Entries from a dataset:

** start **

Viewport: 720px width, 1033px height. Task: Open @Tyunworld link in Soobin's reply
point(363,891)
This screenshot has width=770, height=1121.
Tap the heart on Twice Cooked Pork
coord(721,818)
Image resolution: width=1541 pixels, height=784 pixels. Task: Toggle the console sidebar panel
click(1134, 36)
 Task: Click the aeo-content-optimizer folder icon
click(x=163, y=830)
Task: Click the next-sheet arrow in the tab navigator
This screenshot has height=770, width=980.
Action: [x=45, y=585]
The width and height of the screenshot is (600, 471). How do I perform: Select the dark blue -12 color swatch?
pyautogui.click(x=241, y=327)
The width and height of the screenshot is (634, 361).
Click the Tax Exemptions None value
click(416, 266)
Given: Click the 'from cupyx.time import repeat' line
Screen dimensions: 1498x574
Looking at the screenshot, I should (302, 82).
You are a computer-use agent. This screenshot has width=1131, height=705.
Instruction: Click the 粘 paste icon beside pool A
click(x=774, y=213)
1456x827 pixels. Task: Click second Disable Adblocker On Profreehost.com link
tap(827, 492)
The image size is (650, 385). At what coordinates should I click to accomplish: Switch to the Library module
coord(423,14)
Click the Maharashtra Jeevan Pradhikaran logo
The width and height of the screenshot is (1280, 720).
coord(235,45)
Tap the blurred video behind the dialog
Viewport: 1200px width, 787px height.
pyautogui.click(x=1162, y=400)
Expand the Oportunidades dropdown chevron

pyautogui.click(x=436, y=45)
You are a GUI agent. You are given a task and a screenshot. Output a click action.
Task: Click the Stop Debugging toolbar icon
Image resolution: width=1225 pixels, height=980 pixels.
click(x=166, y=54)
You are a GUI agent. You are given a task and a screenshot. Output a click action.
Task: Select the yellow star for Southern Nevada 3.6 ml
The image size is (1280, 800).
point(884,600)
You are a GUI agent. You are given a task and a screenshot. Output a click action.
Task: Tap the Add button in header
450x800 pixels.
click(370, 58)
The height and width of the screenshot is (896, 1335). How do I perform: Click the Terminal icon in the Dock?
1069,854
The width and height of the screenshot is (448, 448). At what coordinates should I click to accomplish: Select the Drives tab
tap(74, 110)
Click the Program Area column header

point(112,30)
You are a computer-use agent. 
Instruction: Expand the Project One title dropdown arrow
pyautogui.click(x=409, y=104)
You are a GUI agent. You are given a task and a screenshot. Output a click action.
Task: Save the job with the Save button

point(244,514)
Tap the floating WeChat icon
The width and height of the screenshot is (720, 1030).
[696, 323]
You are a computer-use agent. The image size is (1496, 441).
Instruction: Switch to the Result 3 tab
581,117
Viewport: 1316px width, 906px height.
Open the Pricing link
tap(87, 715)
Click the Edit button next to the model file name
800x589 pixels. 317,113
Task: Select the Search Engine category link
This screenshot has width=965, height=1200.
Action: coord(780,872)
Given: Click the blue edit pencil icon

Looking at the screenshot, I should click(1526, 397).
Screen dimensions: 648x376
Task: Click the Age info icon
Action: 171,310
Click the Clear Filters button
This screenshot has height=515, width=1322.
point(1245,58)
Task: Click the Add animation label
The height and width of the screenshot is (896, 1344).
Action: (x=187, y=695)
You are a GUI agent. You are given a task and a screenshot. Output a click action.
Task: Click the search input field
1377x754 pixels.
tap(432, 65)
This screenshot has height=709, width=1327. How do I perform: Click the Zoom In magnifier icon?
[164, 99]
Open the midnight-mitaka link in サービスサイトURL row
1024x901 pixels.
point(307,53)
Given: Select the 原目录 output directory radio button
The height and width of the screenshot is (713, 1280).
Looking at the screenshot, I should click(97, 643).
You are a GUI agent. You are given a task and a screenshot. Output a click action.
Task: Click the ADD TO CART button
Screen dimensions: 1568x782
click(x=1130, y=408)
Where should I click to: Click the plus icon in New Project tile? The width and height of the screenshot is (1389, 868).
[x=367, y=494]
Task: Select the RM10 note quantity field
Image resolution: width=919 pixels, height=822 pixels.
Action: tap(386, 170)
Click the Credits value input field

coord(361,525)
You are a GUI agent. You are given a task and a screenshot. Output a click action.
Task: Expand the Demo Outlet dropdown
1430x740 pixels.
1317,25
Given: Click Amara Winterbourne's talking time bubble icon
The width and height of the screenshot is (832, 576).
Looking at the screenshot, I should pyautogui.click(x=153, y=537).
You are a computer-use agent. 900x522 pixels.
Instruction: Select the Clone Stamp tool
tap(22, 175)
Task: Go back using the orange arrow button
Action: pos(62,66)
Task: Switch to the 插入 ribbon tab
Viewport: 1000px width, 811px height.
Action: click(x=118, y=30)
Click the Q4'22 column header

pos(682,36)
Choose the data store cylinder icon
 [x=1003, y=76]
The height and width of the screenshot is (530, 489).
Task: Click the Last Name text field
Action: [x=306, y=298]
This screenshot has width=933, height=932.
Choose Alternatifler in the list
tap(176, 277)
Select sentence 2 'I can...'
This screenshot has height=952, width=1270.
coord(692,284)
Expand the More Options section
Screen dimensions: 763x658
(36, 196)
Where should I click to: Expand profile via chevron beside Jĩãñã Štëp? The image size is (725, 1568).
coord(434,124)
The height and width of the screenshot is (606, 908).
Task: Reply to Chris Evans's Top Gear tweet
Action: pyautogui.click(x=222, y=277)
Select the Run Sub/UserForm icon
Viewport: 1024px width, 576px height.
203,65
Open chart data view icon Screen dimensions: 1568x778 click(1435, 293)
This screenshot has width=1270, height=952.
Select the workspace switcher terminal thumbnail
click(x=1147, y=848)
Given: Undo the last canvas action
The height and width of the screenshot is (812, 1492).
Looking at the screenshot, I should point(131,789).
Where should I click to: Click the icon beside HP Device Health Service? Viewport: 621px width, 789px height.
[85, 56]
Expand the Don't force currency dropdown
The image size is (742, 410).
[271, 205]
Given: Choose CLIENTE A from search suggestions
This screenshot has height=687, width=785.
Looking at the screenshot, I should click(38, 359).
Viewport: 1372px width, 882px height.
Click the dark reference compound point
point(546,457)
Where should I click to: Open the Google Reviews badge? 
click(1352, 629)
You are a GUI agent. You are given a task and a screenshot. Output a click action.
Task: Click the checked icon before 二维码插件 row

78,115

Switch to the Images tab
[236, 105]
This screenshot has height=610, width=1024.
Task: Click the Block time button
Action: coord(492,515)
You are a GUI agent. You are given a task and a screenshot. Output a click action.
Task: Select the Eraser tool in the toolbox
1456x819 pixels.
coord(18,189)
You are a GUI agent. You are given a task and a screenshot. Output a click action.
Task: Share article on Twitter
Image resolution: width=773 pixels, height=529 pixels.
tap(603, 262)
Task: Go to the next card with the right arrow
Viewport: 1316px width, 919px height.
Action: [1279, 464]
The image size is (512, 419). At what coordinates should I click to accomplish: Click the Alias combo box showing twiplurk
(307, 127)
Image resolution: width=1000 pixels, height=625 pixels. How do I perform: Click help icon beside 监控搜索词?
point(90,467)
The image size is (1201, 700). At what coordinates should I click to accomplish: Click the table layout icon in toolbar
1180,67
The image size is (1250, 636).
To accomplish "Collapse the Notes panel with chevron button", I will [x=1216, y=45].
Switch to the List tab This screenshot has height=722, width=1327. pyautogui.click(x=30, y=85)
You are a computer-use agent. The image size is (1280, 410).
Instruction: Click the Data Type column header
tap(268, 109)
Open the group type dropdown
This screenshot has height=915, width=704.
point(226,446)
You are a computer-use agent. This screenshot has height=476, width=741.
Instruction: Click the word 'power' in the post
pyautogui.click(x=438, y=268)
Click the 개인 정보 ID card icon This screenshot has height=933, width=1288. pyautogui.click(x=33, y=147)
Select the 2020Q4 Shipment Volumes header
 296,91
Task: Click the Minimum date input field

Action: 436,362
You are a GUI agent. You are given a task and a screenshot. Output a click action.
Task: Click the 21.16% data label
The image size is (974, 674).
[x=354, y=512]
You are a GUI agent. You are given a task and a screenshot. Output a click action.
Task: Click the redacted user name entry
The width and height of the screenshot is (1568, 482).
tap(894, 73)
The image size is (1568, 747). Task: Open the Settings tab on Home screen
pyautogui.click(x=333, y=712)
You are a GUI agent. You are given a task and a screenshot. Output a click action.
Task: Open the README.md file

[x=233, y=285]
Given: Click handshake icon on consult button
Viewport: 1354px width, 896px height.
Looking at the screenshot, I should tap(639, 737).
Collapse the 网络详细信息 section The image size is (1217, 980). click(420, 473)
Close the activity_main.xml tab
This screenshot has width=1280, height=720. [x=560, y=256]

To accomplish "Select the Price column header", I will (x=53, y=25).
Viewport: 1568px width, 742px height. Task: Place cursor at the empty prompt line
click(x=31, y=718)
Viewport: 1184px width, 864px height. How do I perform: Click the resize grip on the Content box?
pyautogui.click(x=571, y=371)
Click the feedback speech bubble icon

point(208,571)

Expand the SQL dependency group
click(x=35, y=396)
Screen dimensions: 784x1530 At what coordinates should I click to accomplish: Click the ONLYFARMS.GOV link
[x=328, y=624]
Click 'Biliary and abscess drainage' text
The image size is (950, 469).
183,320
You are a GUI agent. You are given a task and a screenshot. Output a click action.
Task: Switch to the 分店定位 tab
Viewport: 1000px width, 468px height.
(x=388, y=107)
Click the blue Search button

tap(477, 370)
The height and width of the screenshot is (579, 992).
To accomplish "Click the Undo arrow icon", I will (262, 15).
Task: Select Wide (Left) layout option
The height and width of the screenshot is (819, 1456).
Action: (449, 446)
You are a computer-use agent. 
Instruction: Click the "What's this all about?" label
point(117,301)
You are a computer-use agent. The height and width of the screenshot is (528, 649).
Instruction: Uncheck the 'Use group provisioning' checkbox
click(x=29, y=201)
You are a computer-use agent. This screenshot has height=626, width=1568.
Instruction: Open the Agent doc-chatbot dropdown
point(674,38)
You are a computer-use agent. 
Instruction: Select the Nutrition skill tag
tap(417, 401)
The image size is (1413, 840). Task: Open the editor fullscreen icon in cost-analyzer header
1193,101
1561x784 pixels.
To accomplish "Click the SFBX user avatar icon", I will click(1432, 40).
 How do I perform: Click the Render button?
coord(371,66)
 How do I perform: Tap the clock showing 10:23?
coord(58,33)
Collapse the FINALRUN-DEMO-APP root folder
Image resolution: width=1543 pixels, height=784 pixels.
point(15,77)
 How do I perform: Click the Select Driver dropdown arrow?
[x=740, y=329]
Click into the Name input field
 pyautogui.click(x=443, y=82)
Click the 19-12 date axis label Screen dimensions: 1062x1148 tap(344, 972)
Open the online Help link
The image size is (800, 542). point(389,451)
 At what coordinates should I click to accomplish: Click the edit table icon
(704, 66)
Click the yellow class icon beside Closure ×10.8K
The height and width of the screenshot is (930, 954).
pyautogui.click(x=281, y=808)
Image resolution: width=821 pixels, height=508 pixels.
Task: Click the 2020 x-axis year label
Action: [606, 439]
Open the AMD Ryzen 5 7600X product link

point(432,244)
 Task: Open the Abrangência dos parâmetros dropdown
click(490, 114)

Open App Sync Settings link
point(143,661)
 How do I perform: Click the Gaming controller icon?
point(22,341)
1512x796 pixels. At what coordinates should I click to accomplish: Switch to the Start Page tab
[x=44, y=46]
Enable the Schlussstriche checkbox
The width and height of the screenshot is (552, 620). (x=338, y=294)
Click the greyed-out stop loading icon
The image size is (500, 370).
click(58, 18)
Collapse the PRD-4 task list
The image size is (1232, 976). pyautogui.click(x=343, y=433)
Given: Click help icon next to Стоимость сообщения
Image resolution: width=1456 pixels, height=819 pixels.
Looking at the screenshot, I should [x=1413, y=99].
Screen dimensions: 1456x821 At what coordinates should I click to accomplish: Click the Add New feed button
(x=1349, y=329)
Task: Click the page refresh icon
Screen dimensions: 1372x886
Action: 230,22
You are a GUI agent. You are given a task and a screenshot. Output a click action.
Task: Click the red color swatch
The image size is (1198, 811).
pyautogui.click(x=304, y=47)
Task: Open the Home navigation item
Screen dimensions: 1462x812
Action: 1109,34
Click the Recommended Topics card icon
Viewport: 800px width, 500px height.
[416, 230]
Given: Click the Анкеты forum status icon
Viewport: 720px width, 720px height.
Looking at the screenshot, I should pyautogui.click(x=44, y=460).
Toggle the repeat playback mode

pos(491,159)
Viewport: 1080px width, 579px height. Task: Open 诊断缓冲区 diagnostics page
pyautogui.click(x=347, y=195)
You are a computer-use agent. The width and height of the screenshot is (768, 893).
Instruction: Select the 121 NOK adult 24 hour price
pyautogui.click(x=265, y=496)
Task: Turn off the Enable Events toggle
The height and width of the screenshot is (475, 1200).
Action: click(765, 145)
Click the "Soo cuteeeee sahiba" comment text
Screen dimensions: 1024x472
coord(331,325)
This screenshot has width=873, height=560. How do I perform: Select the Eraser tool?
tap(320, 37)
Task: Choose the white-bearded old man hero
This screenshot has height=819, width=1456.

** end **

- WHAT IS ASKED
Write out again the part that opens with the line containing "Click the Recommended Topics card icon" and closes with the line containing "pyautogui.click(x=265, y=496)", substituting "Screen" for every "Viewport" and leaving everything else unchanged.

- PROBLEM SOLUTION
Click the Recommended Topics card icon
Screen: 800px width, 500px height.
[416, 230]
Given: Click the Анкеты forum status icon
Screen: 720px width, 720px height.
Looking at the screenshot, I should pyautogui.click(x=44, y=460).
Toggle the repeat playback mode

pos(491,159)
Screen: 1080px width, 579px height. Task: Open 诊断缓冲区 diagnostics page
pyautogui.click(x=347, y=195)
You are a computer-use agent. The width and height of the screenshot is (768, 893).
Instruction: Select the 121 NOK adult 24 hour price
pyautogui.click(x=265, y=496)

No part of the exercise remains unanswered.